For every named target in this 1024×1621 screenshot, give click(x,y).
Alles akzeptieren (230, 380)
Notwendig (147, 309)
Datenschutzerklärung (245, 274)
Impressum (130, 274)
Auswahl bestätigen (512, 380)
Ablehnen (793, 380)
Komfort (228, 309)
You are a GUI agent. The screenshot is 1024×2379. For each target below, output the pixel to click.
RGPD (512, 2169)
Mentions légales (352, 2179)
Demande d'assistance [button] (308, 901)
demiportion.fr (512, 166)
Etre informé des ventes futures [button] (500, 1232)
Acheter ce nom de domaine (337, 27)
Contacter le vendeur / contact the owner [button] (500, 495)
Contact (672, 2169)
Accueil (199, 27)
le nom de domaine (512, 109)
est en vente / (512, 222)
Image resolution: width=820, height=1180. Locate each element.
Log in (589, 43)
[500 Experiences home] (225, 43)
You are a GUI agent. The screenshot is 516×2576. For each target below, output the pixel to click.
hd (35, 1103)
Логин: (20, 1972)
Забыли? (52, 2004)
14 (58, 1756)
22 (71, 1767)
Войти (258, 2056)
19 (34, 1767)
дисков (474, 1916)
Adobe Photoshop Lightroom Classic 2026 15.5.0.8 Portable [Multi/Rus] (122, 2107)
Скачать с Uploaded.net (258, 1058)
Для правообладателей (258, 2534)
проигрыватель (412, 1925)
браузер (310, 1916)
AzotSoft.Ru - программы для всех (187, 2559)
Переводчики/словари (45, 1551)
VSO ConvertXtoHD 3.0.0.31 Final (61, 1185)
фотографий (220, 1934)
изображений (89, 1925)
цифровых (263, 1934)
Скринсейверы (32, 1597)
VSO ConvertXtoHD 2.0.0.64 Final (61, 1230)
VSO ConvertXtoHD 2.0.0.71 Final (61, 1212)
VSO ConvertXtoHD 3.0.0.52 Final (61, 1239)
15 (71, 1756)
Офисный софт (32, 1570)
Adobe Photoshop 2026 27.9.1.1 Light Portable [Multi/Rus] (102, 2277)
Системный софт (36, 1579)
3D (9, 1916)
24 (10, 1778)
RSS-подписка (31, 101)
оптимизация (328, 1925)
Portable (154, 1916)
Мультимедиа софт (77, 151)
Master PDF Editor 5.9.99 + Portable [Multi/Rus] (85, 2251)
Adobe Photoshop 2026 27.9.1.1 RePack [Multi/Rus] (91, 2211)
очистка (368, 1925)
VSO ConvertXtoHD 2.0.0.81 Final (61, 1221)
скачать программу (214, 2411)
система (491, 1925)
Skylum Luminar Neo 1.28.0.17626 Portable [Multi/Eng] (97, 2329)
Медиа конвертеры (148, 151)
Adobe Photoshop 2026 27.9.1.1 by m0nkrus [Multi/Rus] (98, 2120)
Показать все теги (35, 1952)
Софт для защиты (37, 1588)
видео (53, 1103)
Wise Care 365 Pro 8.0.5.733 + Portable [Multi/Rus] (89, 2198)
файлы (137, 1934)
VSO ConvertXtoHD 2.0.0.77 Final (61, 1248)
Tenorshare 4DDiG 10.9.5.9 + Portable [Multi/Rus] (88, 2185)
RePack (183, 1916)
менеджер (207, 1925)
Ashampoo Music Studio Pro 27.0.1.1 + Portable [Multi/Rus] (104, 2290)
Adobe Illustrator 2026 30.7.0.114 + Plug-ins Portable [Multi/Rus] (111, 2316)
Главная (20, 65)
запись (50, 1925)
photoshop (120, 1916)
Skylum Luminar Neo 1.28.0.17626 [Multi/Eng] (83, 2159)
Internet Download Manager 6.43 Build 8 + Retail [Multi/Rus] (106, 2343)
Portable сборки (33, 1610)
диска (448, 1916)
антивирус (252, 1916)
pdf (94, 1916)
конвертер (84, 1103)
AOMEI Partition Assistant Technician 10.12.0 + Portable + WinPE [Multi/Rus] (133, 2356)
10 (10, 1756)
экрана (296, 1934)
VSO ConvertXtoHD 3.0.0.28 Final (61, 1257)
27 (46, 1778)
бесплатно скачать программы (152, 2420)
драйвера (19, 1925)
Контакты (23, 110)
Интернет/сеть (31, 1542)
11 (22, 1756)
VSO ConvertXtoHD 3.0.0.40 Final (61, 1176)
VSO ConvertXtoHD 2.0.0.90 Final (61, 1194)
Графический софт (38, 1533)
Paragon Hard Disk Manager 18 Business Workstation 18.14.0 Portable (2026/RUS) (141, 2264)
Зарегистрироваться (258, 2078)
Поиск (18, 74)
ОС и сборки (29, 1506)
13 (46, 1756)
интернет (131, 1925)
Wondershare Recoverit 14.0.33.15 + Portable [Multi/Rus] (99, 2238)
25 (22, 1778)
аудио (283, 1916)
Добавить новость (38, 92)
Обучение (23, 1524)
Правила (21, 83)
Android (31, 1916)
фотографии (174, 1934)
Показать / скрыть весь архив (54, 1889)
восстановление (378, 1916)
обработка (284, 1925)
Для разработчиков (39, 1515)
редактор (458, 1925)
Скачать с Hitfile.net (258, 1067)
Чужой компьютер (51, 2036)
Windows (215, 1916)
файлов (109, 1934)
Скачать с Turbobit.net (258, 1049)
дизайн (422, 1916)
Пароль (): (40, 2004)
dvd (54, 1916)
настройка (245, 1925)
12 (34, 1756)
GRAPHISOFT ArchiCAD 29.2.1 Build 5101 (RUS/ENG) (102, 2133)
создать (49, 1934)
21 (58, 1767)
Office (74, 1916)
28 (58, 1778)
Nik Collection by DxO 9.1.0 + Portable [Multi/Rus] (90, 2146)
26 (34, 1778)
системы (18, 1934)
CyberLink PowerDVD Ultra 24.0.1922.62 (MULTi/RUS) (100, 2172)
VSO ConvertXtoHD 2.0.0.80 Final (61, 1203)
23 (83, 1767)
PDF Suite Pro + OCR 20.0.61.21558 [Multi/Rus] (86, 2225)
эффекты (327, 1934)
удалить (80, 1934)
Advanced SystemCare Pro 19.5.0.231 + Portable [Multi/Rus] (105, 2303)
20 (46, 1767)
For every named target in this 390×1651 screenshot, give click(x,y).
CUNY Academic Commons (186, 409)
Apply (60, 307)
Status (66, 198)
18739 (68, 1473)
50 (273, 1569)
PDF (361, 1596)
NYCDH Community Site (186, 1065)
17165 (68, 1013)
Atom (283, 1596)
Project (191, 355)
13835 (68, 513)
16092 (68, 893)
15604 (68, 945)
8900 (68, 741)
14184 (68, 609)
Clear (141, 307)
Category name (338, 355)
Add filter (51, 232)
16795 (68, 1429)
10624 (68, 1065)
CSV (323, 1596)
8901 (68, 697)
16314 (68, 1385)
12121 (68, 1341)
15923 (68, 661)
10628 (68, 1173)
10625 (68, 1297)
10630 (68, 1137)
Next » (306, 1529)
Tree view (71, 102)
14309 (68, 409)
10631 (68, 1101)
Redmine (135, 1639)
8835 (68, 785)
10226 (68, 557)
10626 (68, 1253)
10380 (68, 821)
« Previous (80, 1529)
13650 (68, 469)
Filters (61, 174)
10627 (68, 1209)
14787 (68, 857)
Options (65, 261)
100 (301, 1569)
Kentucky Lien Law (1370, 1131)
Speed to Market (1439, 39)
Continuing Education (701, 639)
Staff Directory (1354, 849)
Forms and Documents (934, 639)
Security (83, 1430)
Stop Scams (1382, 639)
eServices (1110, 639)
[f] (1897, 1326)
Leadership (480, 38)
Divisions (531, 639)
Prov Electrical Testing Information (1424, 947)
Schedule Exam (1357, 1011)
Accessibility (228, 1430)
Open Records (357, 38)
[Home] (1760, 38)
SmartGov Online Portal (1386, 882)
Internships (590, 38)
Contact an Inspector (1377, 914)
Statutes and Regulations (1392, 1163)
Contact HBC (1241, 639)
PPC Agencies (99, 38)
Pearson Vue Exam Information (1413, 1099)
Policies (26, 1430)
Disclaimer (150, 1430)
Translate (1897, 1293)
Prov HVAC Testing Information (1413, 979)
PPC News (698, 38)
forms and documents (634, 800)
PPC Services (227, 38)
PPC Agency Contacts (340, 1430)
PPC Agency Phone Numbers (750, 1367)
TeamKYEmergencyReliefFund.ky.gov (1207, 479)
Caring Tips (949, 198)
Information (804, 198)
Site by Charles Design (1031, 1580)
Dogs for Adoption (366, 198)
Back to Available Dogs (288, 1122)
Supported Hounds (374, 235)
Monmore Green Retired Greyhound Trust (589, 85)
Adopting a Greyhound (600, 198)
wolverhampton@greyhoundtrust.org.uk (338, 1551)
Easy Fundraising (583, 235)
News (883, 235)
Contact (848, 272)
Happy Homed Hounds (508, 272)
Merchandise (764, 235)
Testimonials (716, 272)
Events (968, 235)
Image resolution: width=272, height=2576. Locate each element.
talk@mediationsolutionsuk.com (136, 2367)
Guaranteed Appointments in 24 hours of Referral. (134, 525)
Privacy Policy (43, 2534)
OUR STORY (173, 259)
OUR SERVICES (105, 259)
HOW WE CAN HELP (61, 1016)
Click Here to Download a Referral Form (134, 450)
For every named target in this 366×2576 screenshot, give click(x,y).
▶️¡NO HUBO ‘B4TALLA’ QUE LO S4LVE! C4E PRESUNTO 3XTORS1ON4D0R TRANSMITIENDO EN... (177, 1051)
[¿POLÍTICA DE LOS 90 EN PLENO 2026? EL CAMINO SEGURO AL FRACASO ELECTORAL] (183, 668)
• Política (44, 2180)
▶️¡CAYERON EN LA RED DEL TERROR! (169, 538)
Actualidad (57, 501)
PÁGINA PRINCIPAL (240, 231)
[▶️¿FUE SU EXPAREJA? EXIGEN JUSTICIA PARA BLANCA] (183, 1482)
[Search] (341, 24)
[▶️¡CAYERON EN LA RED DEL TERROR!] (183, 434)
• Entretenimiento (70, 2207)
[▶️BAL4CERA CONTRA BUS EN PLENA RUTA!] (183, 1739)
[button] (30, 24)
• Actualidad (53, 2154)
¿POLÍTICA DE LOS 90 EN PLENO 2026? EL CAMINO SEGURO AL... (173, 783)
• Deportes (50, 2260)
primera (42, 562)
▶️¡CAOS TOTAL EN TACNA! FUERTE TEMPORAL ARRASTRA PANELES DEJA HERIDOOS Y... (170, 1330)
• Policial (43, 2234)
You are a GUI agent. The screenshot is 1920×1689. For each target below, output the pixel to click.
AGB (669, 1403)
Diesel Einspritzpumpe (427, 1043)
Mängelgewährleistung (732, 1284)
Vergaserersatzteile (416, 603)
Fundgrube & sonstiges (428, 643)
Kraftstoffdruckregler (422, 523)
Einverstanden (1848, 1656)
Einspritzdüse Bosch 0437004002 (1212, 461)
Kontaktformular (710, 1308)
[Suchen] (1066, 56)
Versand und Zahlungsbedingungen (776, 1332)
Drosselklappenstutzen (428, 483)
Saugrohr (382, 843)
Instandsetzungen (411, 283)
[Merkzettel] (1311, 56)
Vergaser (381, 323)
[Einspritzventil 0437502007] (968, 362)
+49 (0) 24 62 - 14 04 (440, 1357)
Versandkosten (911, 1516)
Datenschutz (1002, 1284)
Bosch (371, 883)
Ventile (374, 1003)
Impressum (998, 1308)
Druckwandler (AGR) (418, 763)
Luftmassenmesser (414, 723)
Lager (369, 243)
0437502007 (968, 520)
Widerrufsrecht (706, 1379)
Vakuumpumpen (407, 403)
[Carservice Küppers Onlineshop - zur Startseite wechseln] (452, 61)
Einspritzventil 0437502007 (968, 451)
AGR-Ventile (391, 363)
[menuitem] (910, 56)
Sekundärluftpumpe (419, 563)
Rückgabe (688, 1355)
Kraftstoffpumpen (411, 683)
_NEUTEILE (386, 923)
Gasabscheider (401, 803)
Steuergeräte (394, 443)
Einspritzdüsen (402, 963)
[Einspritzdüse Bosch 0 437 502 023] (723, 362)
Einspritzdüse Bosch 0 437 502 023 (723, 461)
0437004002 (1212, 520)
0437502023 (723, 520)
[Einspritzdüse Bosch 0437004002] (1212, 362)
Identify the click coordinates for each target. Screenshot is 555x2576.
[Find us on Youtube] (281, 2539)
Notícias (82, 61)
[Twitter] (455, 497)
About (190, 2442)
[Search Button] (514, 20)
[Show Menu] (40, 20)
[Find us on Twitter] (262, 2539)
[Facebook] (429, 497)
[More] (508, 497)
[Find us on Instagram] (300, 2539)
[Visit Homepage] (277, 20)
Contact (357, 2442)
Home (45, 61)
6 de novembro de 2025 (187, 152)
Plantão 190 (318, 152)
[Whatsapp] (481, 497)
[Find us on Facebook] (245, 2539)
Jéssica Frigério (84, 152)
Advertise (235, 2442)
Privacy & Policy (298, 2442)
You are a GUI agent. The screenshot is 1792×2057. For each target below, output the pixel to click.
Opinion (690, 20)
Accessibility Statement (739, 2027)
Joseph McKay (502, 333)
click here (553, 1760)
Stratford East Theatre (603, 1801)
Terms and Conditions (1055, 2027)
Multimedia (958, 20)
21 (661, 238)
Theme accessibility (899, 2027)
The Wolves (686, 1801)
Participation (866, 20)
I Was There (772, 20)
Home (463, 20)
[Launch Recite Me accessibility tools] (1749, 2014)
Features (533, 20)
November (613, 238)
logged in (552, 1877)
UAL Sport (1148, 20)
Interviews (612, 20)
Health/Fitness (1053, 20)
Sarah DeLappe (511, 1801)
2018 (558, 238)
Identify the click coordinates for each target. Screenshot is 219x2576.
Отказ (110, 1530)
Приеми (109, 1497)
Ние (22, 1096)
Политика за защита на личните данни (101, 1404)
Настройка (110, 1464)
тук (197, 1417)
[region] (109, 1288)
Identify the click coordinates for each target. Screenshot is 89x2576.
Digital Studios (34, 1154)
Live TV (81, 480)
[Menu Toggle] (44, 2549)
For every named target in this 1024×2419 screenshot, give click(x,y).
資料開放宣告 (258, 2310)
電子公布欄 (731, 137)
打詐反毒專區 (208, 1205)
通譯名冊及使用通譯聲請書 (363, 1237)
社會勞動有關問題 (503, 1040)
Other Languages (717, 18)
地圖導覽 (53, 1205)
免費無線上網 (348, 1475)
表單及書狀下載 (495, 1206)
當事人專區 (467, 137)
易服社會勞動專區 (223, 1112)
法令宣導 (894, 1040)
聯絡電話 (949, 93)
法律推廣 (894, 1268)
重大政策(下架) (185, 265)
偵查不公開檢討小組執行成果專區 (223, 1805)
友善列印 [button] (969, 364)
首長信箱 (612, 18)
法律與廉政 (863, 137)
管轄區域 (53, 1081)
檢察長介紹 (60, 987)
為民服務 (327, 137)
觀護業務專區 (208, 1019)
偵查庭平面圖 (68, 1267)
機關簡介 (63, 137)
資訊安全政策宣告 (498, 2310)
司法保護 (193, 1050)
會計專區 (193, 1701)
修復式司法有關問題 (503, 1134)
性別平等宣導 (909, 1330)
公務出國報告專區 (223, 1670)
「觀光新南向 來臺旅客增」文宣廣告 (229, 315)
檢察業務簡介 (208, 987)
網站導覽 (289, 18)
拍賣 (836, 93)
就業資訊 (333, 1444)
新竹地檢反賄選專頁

How to complete this task:
From the first line of the listing above through the line that contains "AzotSoft.Ru - программы для всех (187, 2559)", set down each line without alteration, and nothing else.

Answer area:
For every named target in this 1024×1621 screenshot, give click(x,y).
Alles akzeptieren (230, 380)
Notwendig (147, 309)
Datenschutzerklärung (245, 274)
Impressum (130, 274)
Auswahl bestätigen (512, 380)
Ablehnen (793, 380)
Komfort (228, 309)
You are a GUI agent. The screenshot is 1024×2379. For each target below, output the pixel to click.
RGPD (512, 2169)
Mentions légales (352, 2179)
Demande d'assistance [button] (308, 901)
demiportion.fr (512, 166)
Etre informé des ventes futures [button] (500, 1232)
Acheter ce nom de domaine (337, 27)
Contacter le vendeur / contact the owner [button] (500, 495)
Contact (672, 2169)
Accueil (199, 27)
le nom de domaine (512, 109)
est en vente / (512, 222)
Image resolution: width=820, height=1180. Locate each element.
Log in (589, 43)
[500 Experiences home] (225, 43)
You are a GUI agent. The screenshot is 516×2576. For each target below, output the pixel to click.
hd (35, 1103)
Логин: (20, 1972)
Забыли? (52, 2004)
14 (58, 1756)
22 (71, 1767)
Войти (258, 2056)
19 (34, 1767)
дисков (474, 1916)
Adobe Photoshop Lightroom Classic 2026 15.5.0.8 Portable [Multi/Rus] (122, 2107)
Скачать с Uploaded.net (258, 1058)
Для правообладателей (258, 2534)
проигрыватель (412, 1925)
браузер (310, 1916)
AzotSoft.Ru - программы для всех (187, 2559)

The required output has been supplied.